1. FSGS-Summer School „Rhetorik(en) der Literaturwissenschaft“ (Berlin, 23.–30. Juli 2017)

Verfasser_innen: Organisationsteam der Summer School Jennifer Bode, Simon Godart, Alexandra Ksenofontova, Anna Sophie Luhn, Eva Murašov

Vom 23. bis 30. Juli richtete die Friedrich Schlegel Graduiertenschule ihre erste internationale Summer School zum Thema „Rhetorik(en) der Literaturwissenschaft“ aus. 32 Teilnehmer_innen, in der Regel Doktorand_innen, waren aus den eingegangenen Bewerbungen ausgewählt worden.

Mit einer Führung durch die Ausstellung „Kunst und Narration“ im Hamburger Bahnhof und einer Eröffnungsfeier im Garten der Schlegel Graduiertenschule bot der 23. Juli Gelegenheit zum Kennenlernen. Prof. Dr. Jutta Müller-Tamm und das Team der Geschäftsstelle hießen die NachwuchswissenschaftlerInnen und eingeladenen ProfessorInnen an der Freien Universität willkommen; Spoken Word Poesie von Ken Yamamoto und Musik von Sonic Drilling bereicherten den Abend.
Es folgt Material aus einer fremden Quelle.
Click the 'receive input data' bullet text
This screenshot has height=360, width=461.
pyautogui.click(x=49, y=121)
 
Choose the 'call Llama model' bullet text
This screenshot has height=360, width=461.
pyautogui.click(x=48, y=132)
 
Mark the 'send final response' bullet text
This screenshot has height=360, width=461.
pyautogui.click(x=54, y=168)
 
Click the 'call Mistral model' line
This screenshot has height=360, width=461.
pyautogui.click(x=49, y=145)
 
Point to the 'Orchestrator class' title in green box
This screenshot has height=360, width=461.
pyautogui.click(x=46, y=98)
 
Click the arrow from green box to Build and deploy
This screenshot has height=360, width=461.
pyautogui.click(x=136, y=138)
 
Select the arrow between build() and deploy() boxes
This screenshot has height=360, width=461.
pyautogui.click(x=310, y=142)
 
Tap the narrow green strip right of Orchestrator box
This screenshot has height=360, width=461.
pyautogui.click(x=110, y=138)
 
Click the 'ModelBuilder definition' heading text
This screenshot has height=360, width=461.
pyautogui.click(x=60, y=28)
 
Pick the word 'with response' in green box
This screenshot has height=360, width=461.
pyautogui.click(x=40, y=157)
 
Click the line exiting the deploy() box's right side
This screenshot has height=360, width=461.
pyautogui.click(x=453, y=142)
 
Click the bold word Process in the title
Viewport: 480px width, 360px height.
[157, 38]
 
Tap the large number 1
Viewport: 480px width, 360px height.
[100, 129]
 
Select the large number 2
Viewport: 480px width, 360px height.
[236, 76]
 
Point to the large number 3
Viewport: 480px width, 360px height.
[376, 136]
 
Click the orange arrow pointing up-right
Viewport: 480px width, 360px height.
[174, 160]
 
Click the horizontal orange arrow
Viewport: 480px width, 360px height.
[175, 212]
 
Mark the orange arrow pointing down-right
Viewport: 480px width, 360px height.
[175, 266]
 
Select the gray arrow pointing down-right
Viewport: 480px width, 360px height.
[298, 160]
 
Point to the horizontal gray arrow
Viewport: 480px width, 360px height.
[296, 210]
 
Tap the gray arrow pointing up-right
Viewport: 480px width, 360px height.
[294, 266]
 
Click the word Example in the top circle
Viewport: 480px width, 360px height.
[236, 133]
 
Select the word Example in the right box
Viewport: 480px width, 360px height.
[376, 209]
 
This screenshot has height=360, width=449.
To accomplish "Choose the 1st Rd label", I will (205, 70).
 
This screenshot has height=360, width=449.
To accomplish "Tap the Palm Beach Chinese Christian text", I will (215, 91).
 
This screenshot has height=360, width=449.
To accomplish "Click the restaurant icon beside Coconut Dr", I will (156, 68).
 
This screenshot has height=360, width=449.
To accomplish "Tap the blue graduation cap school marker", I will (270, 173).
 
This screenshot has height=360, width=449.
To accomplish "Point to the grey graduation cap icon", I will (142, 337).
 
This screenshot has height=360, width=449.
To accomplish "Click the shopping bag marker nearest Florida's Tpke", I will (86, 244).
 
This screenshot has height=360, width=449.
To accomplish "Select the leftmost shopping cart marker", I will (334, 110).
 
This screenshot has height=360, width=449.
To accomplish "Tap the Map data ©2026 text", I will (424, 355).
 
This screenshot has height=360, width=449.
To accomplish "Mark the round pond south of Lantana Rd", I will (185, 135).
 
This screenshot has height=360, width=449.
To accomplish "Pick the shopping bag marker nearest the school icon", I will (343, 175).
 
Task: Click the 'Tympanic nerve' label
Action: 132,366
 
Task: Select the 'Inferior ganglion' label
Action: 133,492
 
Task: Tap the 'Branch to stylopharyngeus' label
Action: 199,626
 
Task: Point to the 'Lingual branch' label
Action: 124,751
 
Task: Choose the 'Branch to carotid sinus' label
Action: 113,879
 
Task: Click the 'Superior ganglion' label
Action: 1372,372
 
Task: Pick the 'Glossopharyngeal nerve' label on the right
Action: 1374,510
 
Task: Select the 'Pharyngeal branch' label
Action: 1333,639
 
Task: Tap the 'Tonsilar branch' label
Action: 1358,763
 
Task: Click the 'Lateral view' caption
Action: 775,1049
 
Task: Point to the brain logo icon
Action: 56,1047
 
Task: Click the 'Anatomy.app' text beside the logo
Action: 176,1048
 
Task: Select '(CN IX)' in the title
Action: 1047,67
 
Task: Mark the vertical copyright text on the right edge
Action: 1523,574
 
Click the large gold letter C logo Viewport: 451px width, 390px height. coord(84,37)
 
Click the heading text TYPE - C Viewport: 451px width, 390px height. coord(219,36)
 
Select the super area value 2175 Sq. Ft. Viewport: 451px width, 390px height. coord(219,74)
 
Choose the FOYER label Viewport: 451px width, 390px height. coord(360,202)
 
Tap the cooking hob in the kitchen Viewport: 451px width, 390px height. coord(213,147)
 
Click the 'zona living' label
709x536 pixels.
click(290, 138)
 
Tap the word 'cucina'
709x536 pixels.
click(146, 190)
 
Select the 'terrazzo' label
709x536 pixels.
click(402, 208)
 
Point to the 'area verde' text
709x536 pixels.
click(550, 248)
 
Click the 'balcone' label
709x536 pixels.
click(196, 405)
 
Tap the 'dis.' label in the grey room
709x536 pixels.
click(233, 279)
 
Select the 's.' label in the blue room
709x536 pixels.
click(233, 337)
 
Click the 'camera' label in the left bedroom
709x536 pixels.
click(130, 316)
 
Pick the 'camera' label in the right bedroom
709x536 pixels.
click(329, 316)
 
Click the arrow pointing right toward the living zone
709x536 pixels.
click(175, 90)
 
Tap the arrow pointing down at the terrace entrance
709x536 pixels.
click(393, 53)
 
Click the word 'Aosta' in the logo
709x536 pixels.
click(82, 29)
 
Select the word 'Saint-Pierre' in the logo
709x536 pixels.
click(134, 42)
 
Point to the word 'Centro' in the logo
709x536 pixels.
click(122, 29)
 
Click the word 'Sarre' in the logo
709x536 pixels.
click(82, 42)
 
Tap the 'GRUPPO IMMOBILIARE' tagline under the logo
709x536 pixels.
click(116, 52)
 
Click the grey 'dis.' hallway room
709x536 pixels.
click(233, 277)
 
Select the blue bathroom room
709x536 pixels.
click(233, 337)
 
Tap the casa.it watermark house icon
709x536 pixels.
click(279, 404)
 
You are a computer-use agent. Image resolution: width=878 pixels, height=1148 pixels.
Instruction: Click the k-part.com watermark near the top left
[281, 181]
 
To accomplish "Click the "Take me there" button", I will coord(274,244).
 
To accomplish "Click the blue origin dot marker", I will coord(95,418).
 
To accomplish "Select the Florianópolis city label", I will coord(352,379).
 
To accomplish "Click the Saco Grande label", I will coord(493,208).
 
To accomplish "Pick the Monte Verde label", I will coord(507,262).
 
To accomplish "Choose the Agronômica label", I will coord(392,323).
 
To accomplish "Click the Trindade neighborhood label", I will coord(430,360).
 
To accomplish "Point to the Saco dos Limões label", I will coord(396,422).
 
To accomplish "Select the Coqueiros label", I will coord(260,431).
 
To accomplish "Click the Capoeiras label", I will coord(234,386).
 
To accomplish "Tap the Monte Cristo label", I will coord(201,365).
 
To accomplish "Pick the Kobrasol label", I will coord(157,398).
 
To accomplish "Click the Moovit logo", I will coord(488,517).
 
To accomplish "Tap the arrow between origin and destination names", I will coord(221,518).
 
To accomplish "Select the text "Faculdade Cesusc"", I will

Sektion 1: Einführung in Theorie und Geschichte der Rhetorik

24. Juli

1. Sitzung unter Leitung von Anita Traninger

Impulsvortrag: „Dissent and Disguise: Rethinking the Legacy of Classical Rhetoric“

Prof. Dr. Anita Traninger (FUB) kam es in der Eröffnung der Summer School zu, den historisch breitesten Rahmen unserer Auseinandersetzung im Rückgang auf klassische rhetorische Theorien und insbesondere Cicero abzustecken. Dass dabei sowohl vor wie nach Baumgarten 1750 „die“ klassische Rhetorik eine Fiktion sei, stellte den Ausgangspunkt ihrer historischen Darstellung dar, die sich an De Oratore orientierte, das 55 v. Chr. verfasst und erst 1421 wieder verbreitet wurde. Entgegen einer modernen Konzeption, die im Rhetorischen besonders das Ornament und die schön gestaltete Rede erkennen will, ließe sich an den klassisch-lateinischen Texten nachweisen, dass es im Kern des Denkens von Reden um den Wettbewerb zwischen den Rednern gehe – „It’s battle, not beauty“. Im Unterschied zu einer eher topisch organisierten Rhetorik, wie man sie bei Aristoteles finden kann, der es um standardisierte Verfahren zur Argument-Findung gehe, ließe sich die Inventio in einem kontroversen Konzept als Parcours des Streites verstehen. Hier gelte vor allem die Technik des in utramque partem disserrere – eine Pro- und Kontra-Abwägung, die dazu befähigt, jede Seite einer Streitfrage vertreten zu können, ungeachtet der eigenen Überzeugungen. In Anschluss an Sloane machte Traninger dabei deutlich, dass die tatsächlichen Gegebenheiten und Überzeugungen für den Rhetor in Praxis und in Ausbildung beliebig austauschbar gewesen sind. Die Praxis des Redens und der Selbstdarstellung im Reden habe sich im Anschluss an Cicero (und damit nach der Republik, und somit mit dem Wegfallen der juridisch-politischen Rednerfunktion auf dem Forum) von der Vertretung von eigenen Positionen völlig emanzipiert und sei beispielsweise bei Quintilian und den Kirchenvätern im Konzept der Persona aufgegangen, im „Stimme-Geben“. Die Einübung in die Rhetorik verlief über die Verteidigung oder Anklage in völlig fiktiven Streitfällen, deren Personal ebenso frei gesetzt wurde wie das zugrundeliegende geltende Recht. Um seine Kunst unter Beweis zu stellen, habe der Redner in der Ausbildung dabei versucht, durch die Wahl besonders schwacher und marginalisierter Stimmen hervorzustechen. Augenfällig wird dies vor allem an Reden, die als Frauen gesprochen wurden, während nur Männern der Zugang zu juristischen Institutionen und auch zum Rhetoren-Unterricht gestattet war.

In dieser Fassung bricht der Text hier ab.